Forum Replies Created
-
AuthorPosts
-
Completed!
July 14, 2023 at 2:09 pm in reply to: Receiving multicast frames on a NIC_Basic interface on an L2Bridge #4676Fraida,
I’ve added this to the list of issues to look at w.r.t. other behaviors of SharedNICs. We have a ticket opened with NVidia/Mellanox trying to figure this out (the documentation seems to suggest it should work – we can’t figure out if it is a firmware bug or we are doing something wrong). Thanks for you patience.
PSC is back in service.
I believe this has been resolved now. We ran into some scaling issues with the Kubernetes cluster hosting the Hub.
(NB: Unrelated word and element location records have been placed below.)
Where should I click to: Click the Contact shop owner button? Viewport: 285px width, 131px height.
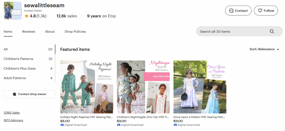pos(30,94)
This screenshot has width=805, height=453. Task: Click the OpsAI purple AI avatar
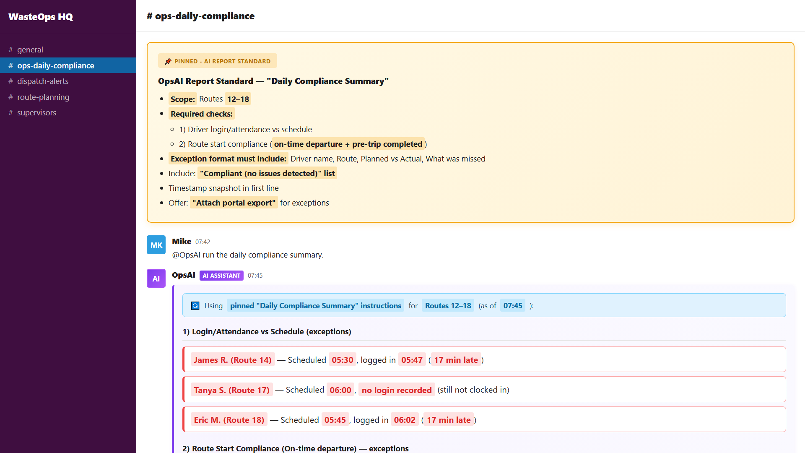tap(156, 278)
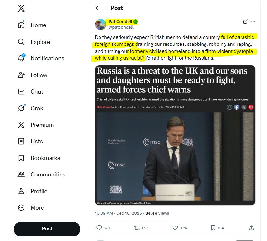
Task: Click the X logo icon
Action: click(21, 8)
Thank you for reporting it.
Just to close this thread, notebooks starting with jupyter examples 1.5.0 have an updated GPU notebook – a single one for all GPU types, that properly installs the drivers from the NVidia site and also deals with IPv6 sites.
Please indicate which image you are using. Standard images in FABRIC do not require a root password to execute commands via ‘sudo’.
Dear experimenters,
We want to share an update regarding the maintenance previously mentioned. We wish to confirm that the maintenance will indeed occur between June 12 and June 16. We understand the importance of this process and its impact on your work, and we want to assure you that we have carefully planned the updates to minimize any disruption to your activities.
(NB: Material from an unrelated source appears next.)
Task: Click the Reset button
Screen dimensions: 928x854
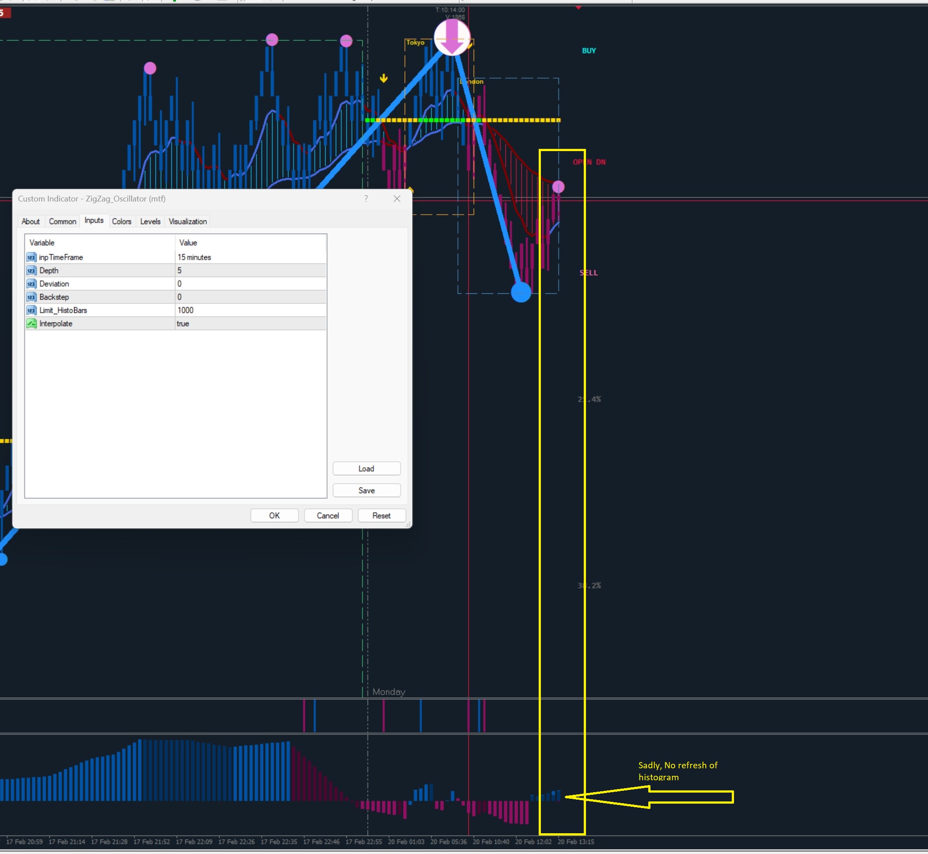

To ensure a smooth transition, we have divided the sites into two groups. The first group, primarily consisting of Phase 2 sites such as UCSD, GPN, FIU, CLEM, GATECH, LOSA, NEWY, ATLA, SEAT, INDI, and CERN, will be available by June 16. The second group, comprising Phase 1 sites, may require a bit more time. However, we are committed to reopening the facility on June 16, enabling you to resume your experiments with the available sites while we bring back the remaining sites.
Following the maintenance window, FABRIC will emerge with updated software, new capabilities and improved performance. These enhancements will provide you with an even more robust and performant research environment.
As a reminder, we request that you halt all experiments prior to June 12. Unfortunately, we will be unable to recover any experiments after the maintenance period. However, we want to reassure you that your SSH keys, data on persistent volumes (with some exceptions), and experiment notebooks will remain unaffected. We apologize for any inconvenience this may cause.
Thank you for your patience as we work diligently to optimize the FABRIC platform.
FABRIC Tutorials project membership cleanup has been completed.
June 1, 2023 at 12:52 pm in reply to: Building a network topology with l2bridge (switch) and router #4441Hello,
Assuming you have gone through a QuickStart Guide pinned at the top of this forum https://learn.fabric-testbed.net/forums/topic/quick-start-guide/ you can find additional notebooks in the Jupyter Hub that show examples of what is possible.
Hello,
That is not possible, at least not in the way you are trying. Each Jupyter Hub container is individual to the user and other users cannot access its contents. We are working on a capability for artifact sharing that will allow you to share your notebooks with others, expected to be deployed in beta form in a few weeks.
In the meantime you can:
- Try using git/GitHub to achieve what you are trying to do.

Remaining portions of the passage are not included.